How to design a complex REST API considering DB performance?

Question

I've been following some tutorials on how to design REST APIs, but I still have some big questions marks. All these tutorials show resources with relatively simple hierarchies, and I would like to know how the principles used in those apply to a more complex one. Furthermore, they stay at a very high/architectural level. They barely show any relevant code, let alone the persistence layer. I'm specially concerned about database load/performance, as Gavin King said:

you will save yourself effort if you pay attention to the database at all stages of development

Let's say my application will provide training for Companies. Companies have Departments and Offices. Departments have Employees. Employees have Skills and Courses, and certain Level of certain skills are required to be able to sign for some courses. The hierarchy is as as follows, but with :

-Companies -Departments -Employees -PersonalInformation -Address -Skills (quasi-static data) -Levels (quasi-static data) -Courses -Address -Offices -Address

Paths would be something as:

companies/1/departments/1/employees/1/courses/1 companies/1/offices/1/employees/1/courses/1

Fetching a resource

So ok, when returning a company, I obviously don't return the whole hierarchy companies/1/departments/1/employees/1/courses/1 + companies/1/offices/../. I might return a list of links to the departments or the expanded departments, and have to take the same decission at this level: do I return a list of links to the department's employees or the expanded employees? That will depend on the number of departments, employees, etc.

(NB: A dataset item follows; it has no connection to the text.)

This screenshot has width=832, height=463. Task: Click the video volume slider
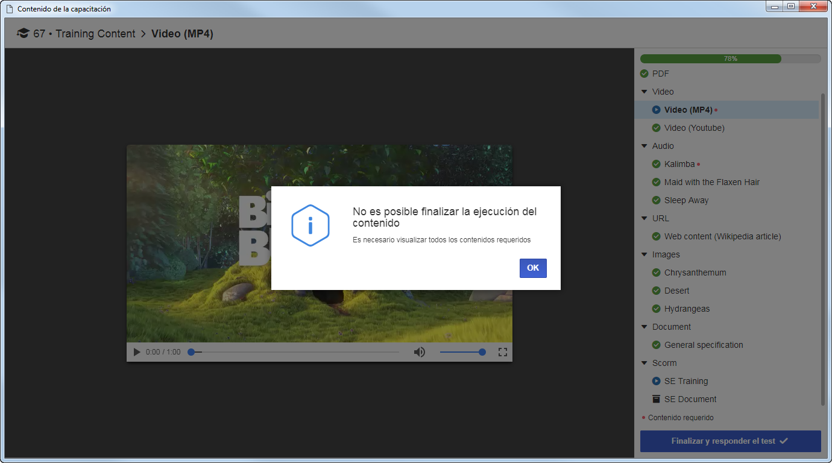point(462,352)

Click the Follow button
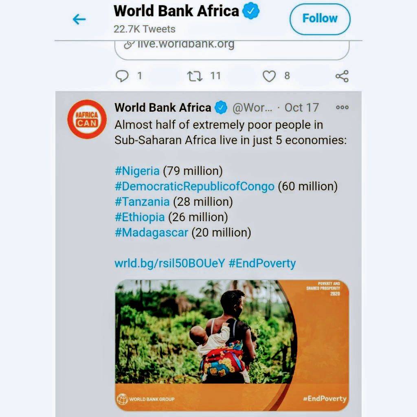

Question 1: Is my thinking correct, is "where to cut the hierarchy" a typical engineering decission I need to make?

Now let's say that when asked GET companies/id, I decide to return a list of links to the department collection, and the expanded office information. My companies don't have many offices, so joining with the tables Offices and Addresses shouldn't be a big deal. Example of response:

GET /companies/1 200 OK { "_links":{ "self" : { "href":"http://trainingprovider.com:8080/companies/1" }, "offices": [ { "href": "http://trainingprovider.com:8080/companies/1/offices/1"}, { "href": "http://trainingprovider.com:8080/companies/1/offices/2"}, { "href": "http://trainingprovider.com:8080/companies/1/offices/3"} ], "departments": [ { "href": "http://trainingprovider.com:8080/companies/1/departments/1"}, { "href": "http://trainingprovider.com:8080/companies/1/departments/2"}, { "href": "http://trainingprovider.com:8080/companies/1/departments/3"} ] } "name":"Acme", "industry":"Manufacturing", "description":"Some text here", "offices": { "_meta":{ "href":"http://trainingprovider.com:8080/companies/1/offices" // expanded offices information here } } }

At the code level, this implies that (using Hibernate, I'm not sure how it is with other providers, but I guess that's pretty much the same) I won't put a collection of Department as a field in my Company class, because:

As said, I'm not loading it with Company, so I don't want to load it eagerly
And if I don't load it eagerly, I might as well remove it, because the persistence context will close after I load a Company and there is no point in trying to load it afterwards (LazyInitializationException).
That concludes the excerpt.